What's behind Steinmeier's criticism of NATO?
It seems that the issue of relations with Russia once again divided the European political community. At the beginning, the Italian Prime Minister, Matteo Renzi, announced in an interview to 'Interfax' that his country will not allow automatic renewal of sanctions and will initiate the discussions on course of execution of the Minsk agreements by each side. The decision to extend anti-Russian sanctions may be adopted on June 22 at the European Council session. At the end of last week it seemed that the "winds of change" blew from Berlin. Germany's Foreign Minister Frank-Walter Steinmeier, representing Social Democrats in the federal government, clearly spoke against "loud saber-rattling of NATO weapons" near the eastern borders with Russia, basically condemning ongoing maneuvers of the Alliance. "Those who think that symbolic tank parades can help to achieve greater security are wrong. We must not gave cause for a new and (at the same time) old confrontation," Steinmeier stated in an interview to 'Bild' publication. Later, Steinmeier added more fuel to the fire of criticism in his address, noting that during the meetings of Foreign Ministers of NATO member countries, there is an impression that Russia is the only military opponent of the Alliance. "But there is a completely different picture when the United States and Russia are working together to resolve the problems in Syria," Steinmeier noted.

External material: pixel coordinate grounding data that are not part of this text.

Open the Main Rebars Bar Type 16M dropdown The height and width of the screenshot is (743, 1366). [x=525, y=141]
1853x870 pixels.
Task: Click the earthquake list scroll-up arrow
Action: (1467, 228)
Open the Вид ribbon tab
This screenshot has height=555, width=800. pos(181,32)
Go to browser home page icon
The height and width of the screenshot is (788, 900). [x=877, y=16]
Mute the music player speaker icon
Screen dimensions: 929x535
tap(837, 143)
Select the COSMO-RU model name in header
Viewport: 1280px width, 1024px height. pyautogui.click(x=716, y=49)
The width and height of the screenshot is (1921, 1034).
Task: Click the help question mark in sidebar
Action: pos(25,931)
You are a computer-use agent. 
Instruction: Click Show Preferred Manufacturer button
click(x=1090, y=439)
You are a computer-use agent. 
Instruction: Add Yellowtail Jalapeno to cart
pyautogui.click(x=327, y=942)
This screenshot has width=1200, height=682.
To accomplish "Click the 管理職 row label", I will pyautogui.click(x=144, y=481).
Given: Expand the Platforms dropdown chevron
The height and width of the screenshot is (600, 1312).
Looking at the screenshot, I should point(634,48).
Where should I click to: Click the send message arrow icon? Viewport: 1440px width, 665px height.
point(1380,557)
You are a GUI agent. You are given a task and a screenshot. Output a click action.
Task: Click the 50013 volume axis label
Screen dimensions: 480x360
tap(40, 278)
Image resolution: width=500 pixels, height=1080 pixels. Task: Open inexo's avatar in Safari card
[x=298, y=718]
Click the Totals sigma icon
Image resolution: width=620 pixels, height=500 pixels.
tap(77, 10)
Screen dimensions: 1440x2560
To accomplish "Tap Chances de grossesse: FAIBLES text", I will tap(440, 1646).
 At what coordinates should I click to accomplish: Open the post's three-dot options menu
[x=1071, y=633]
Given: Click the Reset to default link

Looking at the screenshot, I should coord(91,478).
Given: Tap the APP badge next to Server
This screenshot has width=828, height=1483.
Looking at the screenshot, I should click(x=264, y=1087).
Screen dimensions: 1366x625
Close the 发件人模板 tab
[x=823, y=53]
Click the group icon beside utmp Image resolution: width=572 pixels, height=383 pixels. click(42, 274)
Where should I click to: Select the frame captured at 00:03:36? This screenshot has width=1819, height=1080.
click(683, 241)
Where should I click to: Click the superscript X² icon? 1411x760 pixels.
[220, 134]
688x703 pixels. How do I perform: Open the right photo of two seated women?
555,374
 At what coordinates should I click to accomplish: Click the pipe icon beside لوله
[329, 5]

Not everyone liked these statements - the representatives of the CDU in particular. Jurgen Hardt, foreign policy speaker of the CDU, noted that "Germany and Foreign Minister should not doubt who is responsible for current tensions. And it is certainly not NATO and its "saber-rattling", but Russia itself." His party colleague Rottgen agrees with him. He believes that Steinmeier pursues domestic goals using such statements. 'Die Welt' publication considered the words of the minister "an unprecedented act of disloyalty" in relation to allies in the Alliance.
Are the statements of Renzi and Steinmeier notes of one political composition, conceived by European socialists? Current situation is controversial. It is not groundless to think that Steinmeier's criticism of NATO just before the summit of the Alliance has domestic political motives. It is 2016, there is a little more than a year before next elections to the Bundestag. But today there are many signs that currently ruling "grand coalition" of the CDU/CSU and the SPD faces the threat of collapse. In a recent interview to 'Spiegel', the chairman of the Social Democratic Party of Germany, Sigmar Gabriel, clearly stated his desire to create governmental coalition, which would include, in addition to the socialists, "Left" and "Green" parties. According to Gabriel, united left-wing political spectrum should be ready for a historical fight against increasing far right trends in the German society. Another reason for Gabriel to review coalition partners, of which is not the politician aloud did not say aloud, is a very low rating of social democrats (about 20%). Electoral losses of socialists during the period of joint work with christian democrats are too high. This situation raised the issue of political prospects of Sigmar Gabriel himself, who is now forced to initiate saving combinations for his party and himself.
Many political commentators beleive that Frank-Walter Steinmeier's criticism of NATO is a certain nod to the 'Left' party, which is traditionally friendly to Russia and which speaks for the abolition of Europeans economic sanctions. In the 'Green' party, which is known for its critical attitude towards Russia's domestic and foreign policy, Steinmeier's statements, to the surprise of many observers, were not perceived "negatively". Former chairman of the 'Green' parliamentary faction and current member of the Foreign Policy Committee of the Bundestag, Jurgen Trittin, even supported the Foreign Minister's statements. It is likely that after Gabriel's hint at possible creation of coalition in a trilateral format a cautious check of the sides' positions is carried out.
However, internal political discussions in Germany are clearly not the only reason for criticism of NATO. The thing is, 'Anaconda' maneuvers, held by the North-Atlantic Alliance held in Poland, in the course of which rescue of Poland from foreign aggression was carried out, are perceived as too provocative and obviously directed against Russia. Moreover, Poland also invited Ukraine and Georgia, who dream of joining the Alliance, to participate in the maneuvers. If we add extremely complicated relations between Berlin and Warsaw since new Polish government came to power, Steinmeier's statement about "loud saber-rattling" gain additional meaning. It is obvious that observed bipolarity of opinions regarding how to deal with Russia can be explained by political disorder between the countries of Europe as a whole and in Germany itself.